The first instalment of 10 million words is scheduled for release this fall and will be available to anybody with Internet access. Say, for example, you’re writing advertising copy, and you want to know whether most people still use “I couldn’t care less” or opt instead for the easier (but nonsensical) “I could care less.” You’ll simply hop on the Web, enter the phrase “could care less” and compare the number of hits. “You could choose to limit your search to spoken language or to newspapers or even to academic writing,” Reppen says.

Smaller-scale corpora are already shedding light on the English language, a development that the American National Corpus is sure to accelerate. For example, linguists have long known that people don’t edit themselves for grammar when they speak.

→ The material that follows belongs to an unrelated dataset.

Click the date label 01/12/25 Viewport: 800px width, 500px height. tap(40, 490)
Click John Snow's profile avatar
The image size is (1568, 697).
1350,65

But the University of Michigan’s Corpus of Academic spoken English also reveals that “um” and “uh” are the 14th and 15th most common utterances around Ann Arbor.

Corpus linguistics is also giving descriptivists the most powerful weapon of all the ability to thumb their noses at rules of grammar nobody uses any more. “Nobody owns the language,” Conrad says. “Most of these prescriptive rules are really arbitrary. Why not end a sentence with a preposition? It was just somebody writing a book who made that rule up.”